Mijn speurtocht naar hedendaagse varianten van het Bremer Rotbier verliep gelukkig succesvoller. Sinds 2015 wordt er weer een echt Bremer Rotbier gemaakt. Een ritje naar onze oosterburen was niet nodig. Binnen een aantal dagen werd deze lekkernij door UPS keurig bij de voordeur afgeleverd. Leve de vooruitgang! Een prachtig robijnrood ongefilterd bier dat me wat deed
denken aan een wat steviger, frissere versie van de speciale Belge bieren als Palm en De Koninck. In hoeverre dit een exacte kopie is van het 13e eeuwse Bremer Rotbier durf ik niet te zeggen. De brouwer beroept zich op de website wel op een geschiedenis die teruggaat tot de middeleeuwen, maar dit rotbier is geen ontzettend dik, zwaar  en moutig bier wat het origineel wel zou zijn. Het is eerder licht troebel. Met zijn 5.1% alcohol past hij weer wel prima in de traditie. Prachtige schuimkraag die ook goed blijft staan. goed bitter door de hop natuurlijk en wat plat in de afdronk door de mout. Toch ook zoetig, notig met karamel Eigenlijk een redelijk goede doordrinker. Een traktatie wat mij betreft. Historisch verantwoord of niet, hij is goed!

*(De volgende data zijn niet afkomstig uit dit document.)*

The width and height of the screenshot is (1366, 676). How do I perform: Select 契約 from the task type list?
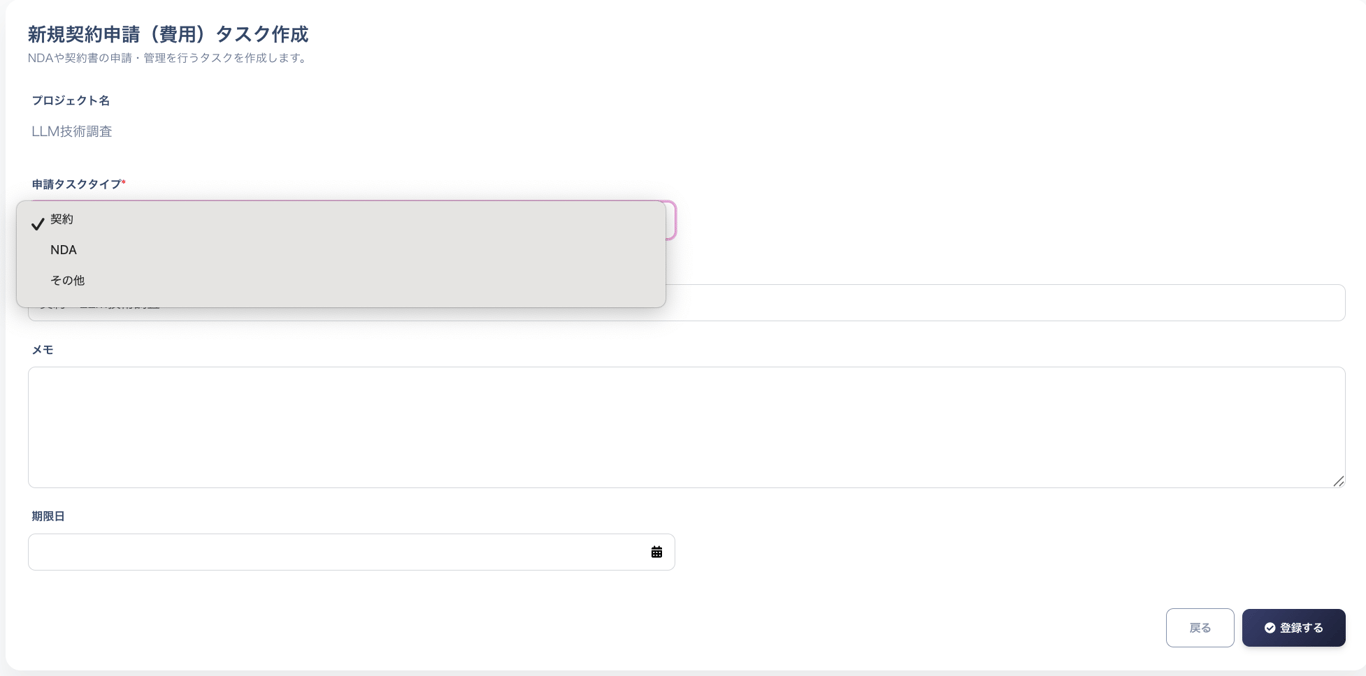tap(62, 219)
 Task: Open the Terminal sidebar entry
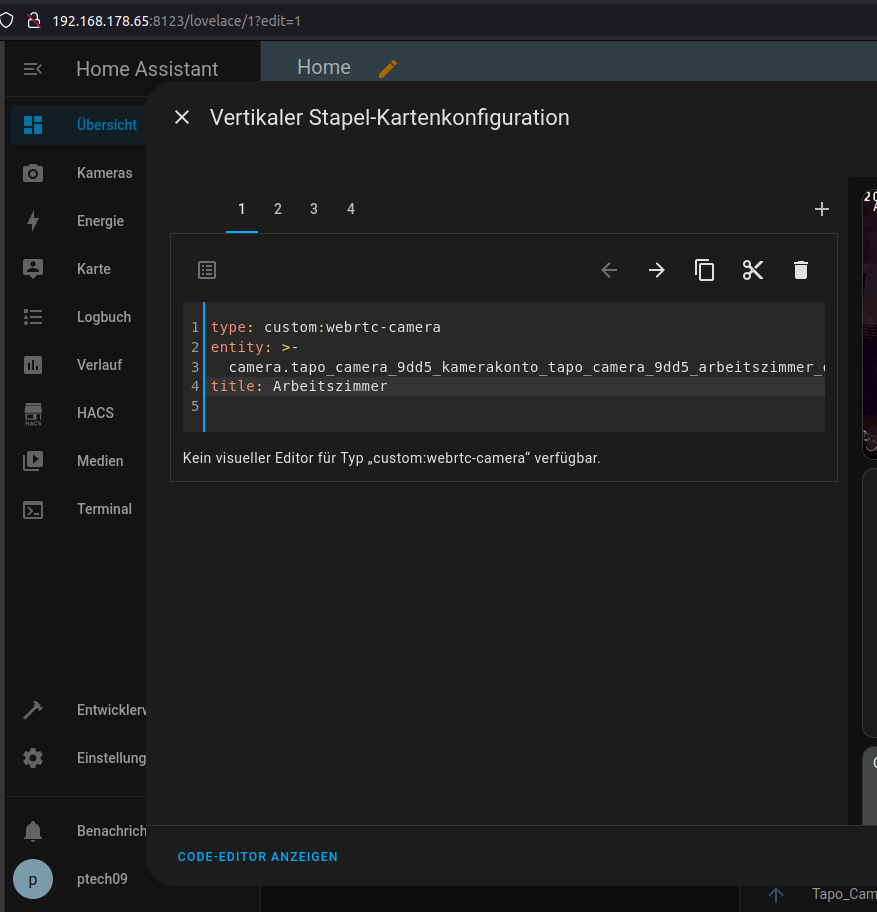click(x=104, y=509)
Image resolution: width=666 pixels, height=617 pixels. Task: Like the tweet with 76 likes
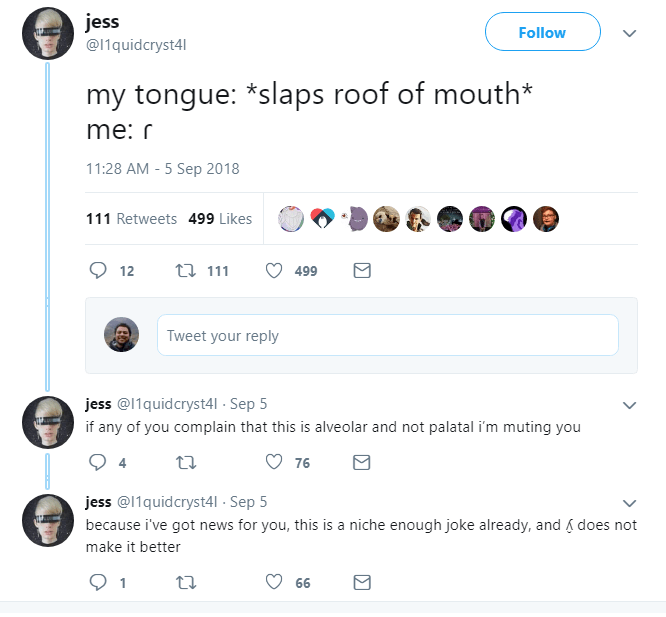tap(275, 462)
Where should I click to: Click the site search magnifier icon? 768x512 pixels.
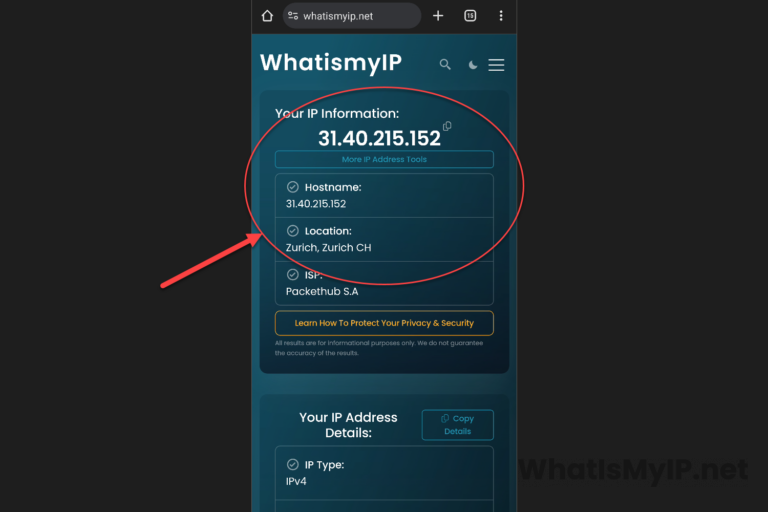point(445,64)
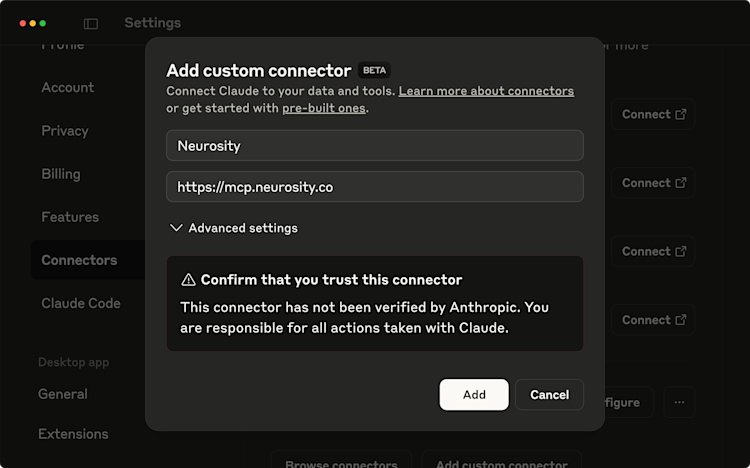Click the https://mcp.neurosity.co URL field
The width and height of the screenshot is (750, 468).
(x=375, y=187)
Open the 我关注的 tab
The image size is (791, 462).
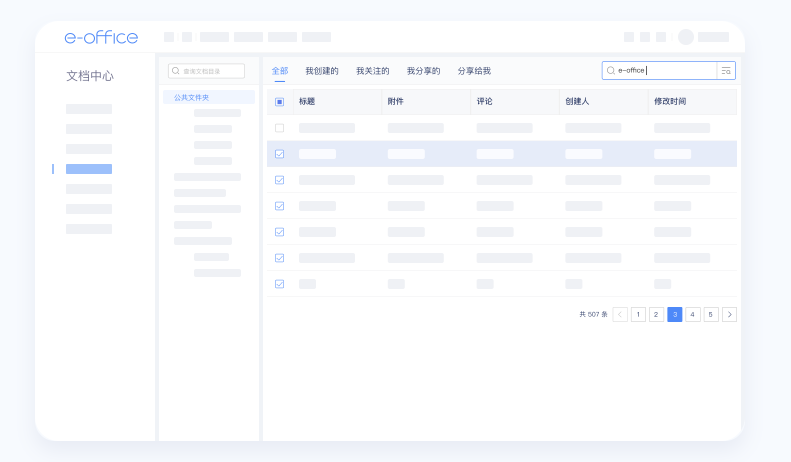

De Hanzebieren werden dus een groot succes in de lage landen. De Hollandse brouwers kwamen vanaf zo'n beetje 1320 met hun eigen varianten en snoepten geleidelijk steeds meer marktaandeel af. De rollen raakten na 1350 steeds meer omgedraaid. In plaats van dat wij bier uit het Oosten haalden exporteerden wij steeds meer die kant op. De hanzebieren bleven zeker wel bestaan. Het waren dure luxebieren voor de gegoede burgerij. Enerzijds omdat er meer en duurdere grondstoffen in zaten, maar toch vooral omdat de hanzebieren steeds zwaarder werden belast. Zo kon de eigen glooiende brouwindustrie worden beschermd.  Rond 1445 was er vrijwel geen sprake meer van import van hanzebier richting de lage landen. Rond 1600 werd het bier ook ter plaatse nog nauwelijks gemaakt. Gelukkig wordt het Bremer Rotbier tegenwoordig weer gemaakt. Zo kunnen we toch maar weer een stukje verloren gewaande historie aan onze lippen zetten en kan ik er weer een mooi blogje over schrijven. Mooi toch??

zaterdag 19 augustus 2017

3. Gruitbier

van 950 tot ongeveer 1430

Gruitbier en het hiervoor behandelde haverbier lopen een beetje door elkaar heen. Haverbier beschrijft de bieren waarbij haver het voornaamste brouwgraan was. Die bieren bestonden daarnaast uit water, een al dan niet bewust toegediend gistingsmiddel en kruiden voor de smaak en waarschijnlijk ook om de houdbaarheid te bevorderen. Met betrekking tot die kruiden is er de nodige onduidelijkheid. Wat er aan het bier dat alleen in huiselijke kring werd gemaakt aan kruiden werd toegevoegd is niet goed bekend. Naarmate er meer steden ontstonden en brouwen meer een ambachtelijk beroep werd ontstond er een wat meer vastomlijnde kruidentoevoeging aan het bier: Gruit. Ook wel benoemd als gruyt, gruet, grut, gruut, gruta, grout of graut. Bier dat met gruit werd gemaakt had veelal haver als voornaamste brouwgraan. Vandaar dat de haverbieren en de gruitbieren elkaar wat overlappen.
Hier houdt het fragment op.